Down on the morgue, Sara strolls in and David the Flesh-Colored Coroner shrugs that he's looking at two healthy pink people who were in perfect health. Sara groans, "I am so hoping that you have more in your report than that." David says, "Well, there are two toxins which can turn a body pink post-mortem." Sara says they've already ruled out carbon monoxide. David plows on over her: "Which leaves one -- cyanide ingestion. Interesting fact about cyanide: not everybody can smell it...unfortunately, I don't have that ability." On cue, Hodges flings open the morgue doors and announces, "The Nose has arrived." ¡O, SEÑOR HODGES! ¡TE AMO! In a tone pregnant with dread, Sara asks, "Hodges has the genetic quirk?" "It's a blessing and a curse," Hodges answers modestly. He strolls on over and sniffs the stomach contents of both decedents. After some considered inhalation, Hodges decrees, "Hints of stale beer and Cheez Whiz. But I don't smell any cyanide." After Hodges floats off, Sara says, "All due respect to 'The Nose,' I'd still like to send a sample of blood to Tox." David sweetly tells her it's already done.
Cut to Ecklie getting out of his car and walking over to the body.
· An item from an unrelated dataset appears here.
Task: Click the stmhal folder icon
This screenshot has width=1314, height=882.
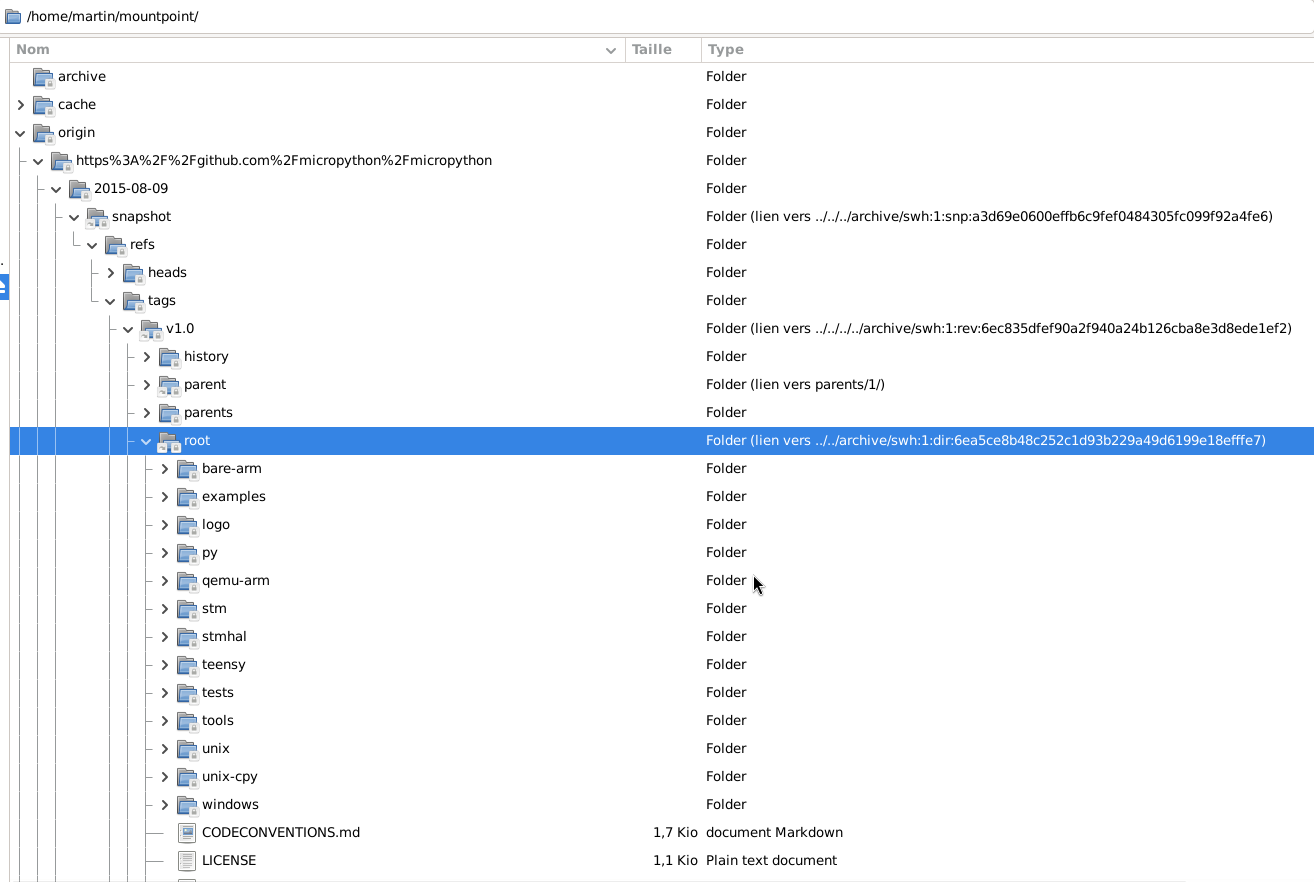Action: [186, 637]
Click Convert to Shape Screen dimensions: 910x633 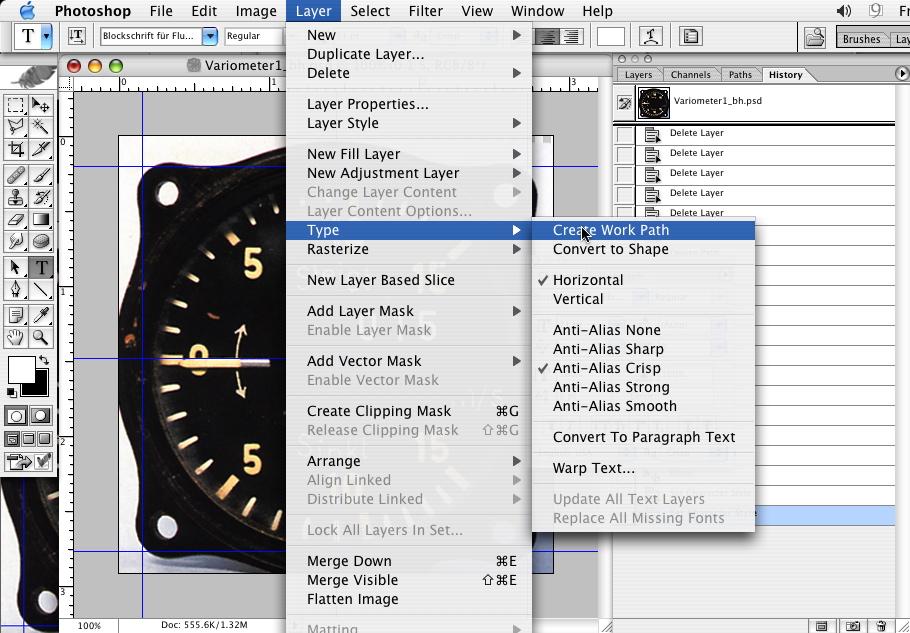(610, 249)
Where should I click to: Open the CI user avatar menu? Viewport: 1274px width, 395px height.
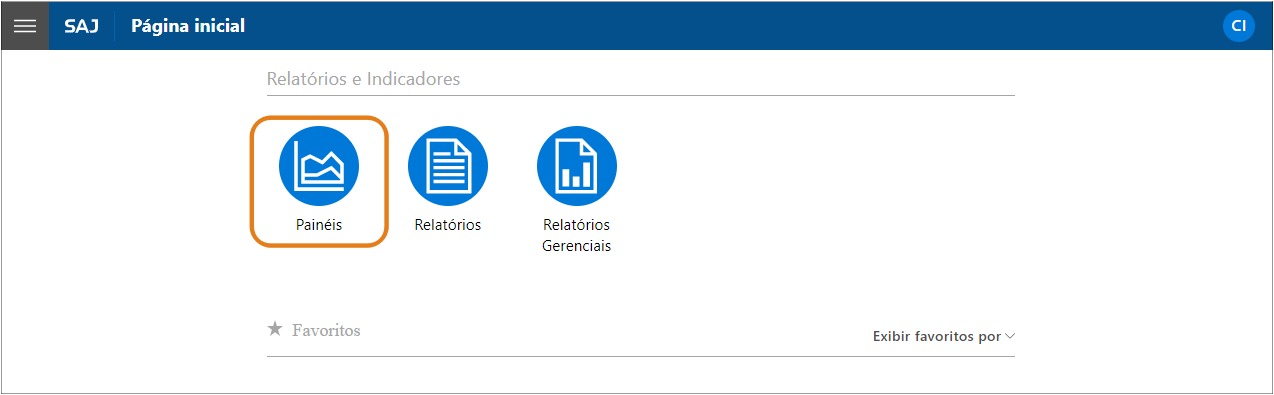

Mark Vann does a great job with this scene, because the way he comports himself, you can easily imagine that Ecklie a) has a dread-induced stomachache, and b) hates that he does because c) it betrays the tiny voice in the depths of his soul pointing out that he's never been very good at being a CSI. So, good job by Vann. As he walks over, Vartann snots, "Crime scene's getting cold." Ecklie retreats behind what he knows best -- regulations -- and says stiffly, "I had to refill my powders." I half expect Warrick to pop up and begin babbling the whole "I keep my case tight, like my game. But not my pants" monologue again. As Ecklie looks over and thinks, "Yup, that's a dead body all right," Vartann tells him he found a rental car agreement in the glove box, and the dead guy's also known as James Billmeyer of New Jersey. He's not registered at the hotel, making it the rare dead body on the Tangiers premises that isn't also a hotel guest. One imagines this is important for whatever "Now [XX] Days Without Stumbling Over A Corpse" signs the Tangiers security keeps around the office. Ecklie snaps pictures of a nearby bloodstain and asks irritably if the coroner stepped in blood. Vartann replies, "No. We're still waiting on him. That shoeprint belongs to Mrs. Vivoldi. She called it in. We're waiting on you to take the statement." Ecklie says, "Let's do it," and Vartann snots, "Yes. Let's do it." You know, I can see where Vartann's pissed and all, but it seems like Ecklie is the type of person you don't want to cross because he holds a grudge and has a near-savant like ability to manipulate the machinery of bureaucracy; for a cop, that could easily translate into "night shift for ten years" or "lost all the pension paperwork a week before retirement."